I’m starting to become an old hat at security. Although the woman in front of me was slow as I don’t know what. Move bitch I ain’t got all day. Put your shit on the conveyor and get the fuck on. Once I put my pants back on Bubba the security guard blew me a kiss and said I was his favorite cavity search ever. My ass was really sore. Yeah, none of that happened either. I went through security, gathered my stuff, and went down the escalator to the main terminal. I didn’t see anything I wanted at any of the gift shops so I put on a bandanna over my head, took off my shirt (terrified a group of foreign tourists but look for me on You Tube), and shoes and sang Negro spirituals as I began my slave march to the gate. Do you know these motherfuckers assigned my flight to the very last gate? This is the second trip they’ve done that to me on. That’s some bullshit! Just once I want both of my flights to be at the closest gate. Is that asking too much? Fuck you if it is?

I should’ve taken the tram but was incapable of much higher thought as I began my slave march. I did manage to take advantage of some of those moving sidewalks but the tram would’ve been better. Just for a moment I contemplated stealing borrowing one of those airport buggy/cart thingies. I finally make it to the very last gate and it’s crowded like a food stamp center (pre-Bridge card) on the first of the month. The flight before mine was late so we ended up boarding late. When I did the check in the day before the flight wasn’t full. I guess a lot of people wanted to follow me to Parts Unknown because the flight was announced as full. I had the aisle seat, the middle seat was empty, and someone was sitting in the window seat. The row in front of me had two empty seats. Someone please tell me why in the piss blue fuck did this dumb bastard decide to sit in the middle of us? Why me? After about five minutes of me screaming inside of my head and cussing this waste of semen out he gets up and sits in the row in front of us. My lucky streak was just beginning.

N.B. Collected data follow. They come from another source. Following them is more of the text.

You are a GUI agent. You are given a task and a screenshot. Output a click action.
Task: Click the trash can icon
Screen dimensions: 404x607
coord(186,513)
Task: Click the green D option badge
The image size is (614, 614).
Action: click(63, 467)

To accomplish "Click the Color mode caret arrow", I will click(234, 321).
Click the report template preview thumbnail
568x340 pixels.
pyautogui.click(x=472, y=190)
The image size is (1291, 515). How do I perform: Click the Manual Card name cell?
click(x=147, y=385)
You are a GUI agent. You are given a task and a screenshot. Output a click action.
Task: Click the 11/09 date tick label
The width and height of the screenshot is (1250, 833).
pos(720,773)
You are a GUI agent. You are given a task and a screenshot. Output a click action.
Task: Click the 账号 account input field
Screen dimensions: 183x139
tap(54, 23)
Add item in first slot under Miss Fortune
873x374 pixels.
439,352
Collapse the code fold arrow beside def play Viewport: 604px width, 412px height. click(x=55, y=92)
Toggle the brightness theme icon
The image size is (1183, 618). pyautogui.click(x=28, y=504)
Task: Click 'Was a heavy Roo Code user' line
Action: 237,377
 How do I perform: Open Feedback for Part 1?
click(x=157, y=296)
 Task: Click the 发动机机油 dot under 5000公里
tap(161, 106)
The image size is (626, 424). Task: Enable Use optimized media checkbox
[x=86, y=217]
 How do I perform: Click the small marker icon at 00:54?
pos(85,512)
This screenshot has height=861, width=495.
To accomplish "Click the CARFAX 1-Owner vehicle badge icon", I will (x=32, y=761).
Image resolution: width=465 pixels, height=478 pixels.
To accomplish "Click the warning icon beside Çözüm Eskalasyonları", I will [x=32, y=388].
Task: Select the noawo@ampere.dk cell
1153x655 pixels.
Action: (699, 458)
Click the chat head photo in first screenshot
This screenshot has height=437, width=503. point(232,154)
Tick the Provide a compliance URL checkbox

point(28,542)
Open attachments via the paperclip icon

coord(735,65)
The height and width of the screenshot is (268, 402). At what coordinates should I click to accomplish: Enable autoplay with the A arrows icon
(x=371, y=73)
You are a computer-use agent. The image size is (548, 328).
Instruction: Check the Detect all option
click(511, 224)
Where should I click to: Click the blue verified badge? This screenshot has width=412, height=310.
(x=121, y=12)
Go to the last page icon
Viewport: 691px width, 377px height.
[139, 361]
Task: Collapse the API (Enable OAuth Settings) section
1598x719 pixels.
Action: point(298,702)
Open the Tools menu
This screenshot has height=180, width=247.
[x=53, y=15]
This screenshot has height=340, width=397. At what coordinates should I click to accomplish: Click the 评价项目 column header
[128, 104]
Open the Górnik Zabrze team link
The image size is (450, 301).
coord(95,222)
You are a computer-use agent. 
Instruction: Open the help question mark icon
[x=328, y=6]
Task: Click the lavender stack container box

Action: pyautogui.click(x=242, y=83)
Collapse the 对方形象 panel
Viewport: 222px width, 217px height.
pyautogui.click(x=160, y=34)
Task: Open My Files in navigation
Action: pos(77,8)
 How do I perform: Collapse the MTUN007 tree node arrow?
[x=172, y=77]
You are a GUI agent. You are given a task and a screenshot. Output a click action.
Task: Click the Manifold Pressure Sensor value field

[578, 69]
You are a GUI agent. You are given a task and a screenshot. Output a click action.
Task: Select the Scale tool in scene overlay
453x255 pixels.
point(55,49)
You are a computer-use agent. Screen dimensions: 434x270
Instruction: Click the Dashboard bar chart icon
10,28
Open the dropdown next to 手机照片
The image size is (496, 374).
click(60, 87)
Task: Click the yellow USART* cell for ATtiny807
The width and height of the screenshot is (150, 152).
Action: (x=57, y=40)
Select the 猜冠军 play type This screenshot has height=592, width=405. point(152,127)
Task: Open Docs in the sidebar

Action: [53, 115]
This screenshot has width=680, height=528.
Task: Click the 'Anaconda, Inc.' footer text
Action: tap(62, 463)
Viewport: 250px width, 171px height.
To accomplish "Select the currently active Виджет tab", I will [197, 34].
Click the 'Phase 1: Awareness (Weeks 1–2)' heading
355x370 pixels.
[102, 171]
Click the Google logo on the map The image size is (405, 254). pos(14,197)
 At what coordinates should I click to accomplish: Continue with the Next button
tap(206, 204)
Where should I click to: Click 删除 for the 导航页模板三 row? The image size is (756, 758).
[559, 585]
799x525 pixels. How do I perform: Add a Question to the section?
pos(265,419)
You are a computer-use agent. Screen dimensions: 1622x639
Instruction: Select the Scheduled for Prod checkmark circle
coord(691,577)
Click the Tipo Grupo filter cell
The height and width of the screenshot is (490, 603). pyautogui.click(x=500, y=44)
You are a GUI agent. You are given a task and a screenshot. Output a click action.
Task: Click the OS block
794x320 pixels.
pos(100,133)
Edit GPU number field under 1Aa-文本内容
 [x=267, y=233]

The plane landed but we had to wait on the runway for a few minutes so another plane could finish unloading luggage. I’m not really one to have a lot of fears but I’ll admit after about a couple of hours on a plane I start to wrestle with claustrophobia. When you say the plane is supposed to arrive at a certain time then I expect to be on the ground by that time and off the plane within five minutes after getting to the gate. We finally get to the gate and people did something that always makes me want to scratch my head before I put both hands around their necks and start squeezing. Why the fuck do people just stand up in the aisle and do nothing? Grab your fucking bags so when they finally open the door you and everyone else behind you can get to moving! No, these assholes just stand around looking stupid and then get their bags only when the line in front of them has already began moving. (Screams loudly inside of my head.) Fucking move already! God damn it! The other thing that annoys me is when some goody two shoes dumb fuck in front of me stands there and lets a row of two people out in front of him. They all stand there, take forever getting their bags and then finally move. I really wish I could stare at people and make their heads explode like in Scanners. A classic movie by the way.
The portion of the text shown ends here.